Where There Is a Road

Where the Caged Tree Lives

Shenandoah National Park

The road is a snake’s spine on top of the world. Baby Grey Whale dips in and out of fall foliage with the altitude of the mountains. Peaks of yellow and orange glory, then trees nearly barren. Stands of golden oaks shocked by rare brilliant reds. Then you catch a stand of green. At the peaks of the mountains the trees grew low and gnarled. In the valleys tall, straight and proud, canopying over the road in golden dappled glow.

Woods Ferry, South Carolina

A park named for the Antebellum plantation founder who also kept a ferry on the property. By our arrival the trees have long grown in and the signs of it having been a plantation have all but disappeared.
But not all…

Kurt found the old family cemetery in the woods. Then brought me to see. We picked our way up a pine strewn hill along a barely visible path.

After, we spent an hour harvesting the swarms of stick-tight seeds off of our clothes.

Failures

Four Nights near some of the best trees in the country. The first day motivation flagged, flaccid, a slippery eel, time slipped off and then it was too near dark to make it anywhere.

I got lost returning from the showers. Our campground neighbor showed me where they were and I made my way back by the light on my phone. Then it was darker than it should’ve been. And darker. Then people in tents were asking me if I was ok. Then another was bothering me more. I was “making them nervous” because they couldn’t “see me.” And they were far off from the rest of the camping “am I sure I’m fine.” I’m fine.
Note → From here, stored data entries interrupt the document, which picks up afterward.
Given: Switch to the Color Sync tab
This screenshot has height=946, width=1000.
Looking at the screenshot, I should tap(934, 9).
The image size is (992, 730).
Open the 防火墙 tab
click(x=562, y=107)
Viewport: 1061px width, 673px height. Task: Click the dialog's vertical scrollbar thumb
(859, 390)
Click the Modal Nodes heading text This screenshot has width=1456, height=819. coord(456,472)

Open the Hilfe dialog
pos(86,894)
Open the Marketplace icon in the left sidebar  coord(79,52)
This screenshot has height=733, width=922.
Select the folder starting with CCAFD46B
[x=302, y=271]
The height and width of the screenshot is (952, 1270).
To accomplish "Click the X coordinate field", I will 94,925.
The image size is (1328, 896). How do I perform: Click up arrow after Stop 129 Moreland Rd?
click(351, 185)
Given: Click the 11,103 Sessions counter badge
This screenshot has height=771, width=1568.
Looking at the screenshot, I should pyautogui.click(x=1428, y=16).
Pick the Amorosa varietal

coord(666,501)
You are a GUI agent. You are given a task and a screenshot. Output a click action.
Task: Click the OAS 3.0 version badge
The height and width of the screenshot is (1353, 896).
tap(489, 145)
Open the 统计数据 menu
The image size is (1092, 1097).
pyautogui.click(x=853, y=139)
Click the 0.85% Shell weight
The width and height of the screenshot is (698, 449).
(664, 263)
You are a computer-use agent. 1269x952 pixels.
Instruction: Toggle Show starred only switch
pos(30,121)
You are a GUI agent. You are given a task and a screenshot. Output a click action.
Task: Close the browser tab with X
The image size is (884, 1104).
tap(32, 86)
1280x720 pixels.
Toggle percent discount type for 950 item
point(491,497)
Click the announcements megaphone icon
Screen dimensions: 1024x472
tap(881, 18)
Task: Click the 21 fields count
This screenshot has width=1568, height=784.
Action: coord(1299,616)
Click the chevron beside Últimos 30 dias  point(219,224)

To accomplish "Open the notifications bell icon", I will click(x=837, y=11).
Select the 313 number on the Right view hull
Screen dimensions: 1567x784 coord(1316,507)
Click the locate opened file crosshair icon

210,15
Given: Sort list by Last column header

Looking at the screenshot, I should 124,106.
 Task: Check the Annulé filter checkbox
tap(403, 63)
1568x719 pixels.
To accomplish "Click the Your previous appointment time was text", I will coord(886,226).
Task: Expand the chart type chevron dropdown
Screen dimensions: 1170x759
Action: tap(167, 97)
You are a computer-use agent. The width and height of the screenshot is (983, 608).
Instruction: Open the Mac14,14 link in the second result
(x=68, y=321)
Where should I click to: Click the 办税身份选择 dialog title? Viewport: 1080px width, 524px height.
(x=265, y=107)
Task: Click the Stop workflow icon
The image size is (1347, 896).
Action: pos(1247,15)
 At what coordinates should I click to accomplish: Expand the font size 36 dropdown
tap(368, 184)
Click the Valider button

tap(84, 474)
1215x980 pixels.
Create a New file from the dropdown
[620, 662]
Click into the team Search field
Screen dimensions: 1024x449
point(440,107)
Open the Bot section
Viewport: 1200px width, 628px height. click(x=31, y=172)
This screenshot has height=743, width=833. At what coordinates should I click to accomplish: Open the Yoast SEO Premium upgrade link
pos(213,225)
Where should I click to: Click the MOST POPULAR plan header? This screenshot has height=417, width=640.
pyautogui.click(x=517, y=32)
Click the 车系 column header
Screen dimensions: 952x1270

How do you get lost when you were shown the way? I figured it out, anyhow. Then almost got lost a second time.

Then the Angel Oak in Charleston…

City traffic easily doubles the time of any drive. Two hours becomes four, becomes an entire day. For… a tree behind a chainlink fence and a gait locked on Wednesdays. (Yeah, the day I pick). I never would’ve guessed it was behind a fence beyond the reach of my camera. (Of course it is). The Angel Oak is massive, her trunk dances in the dappled sunlight, thick snake elephant trunks winding out from the base. Up and out. Sometimes dipping into the earth and back out. Live oaks slow dance with the earth, the sun, the rain and the wind.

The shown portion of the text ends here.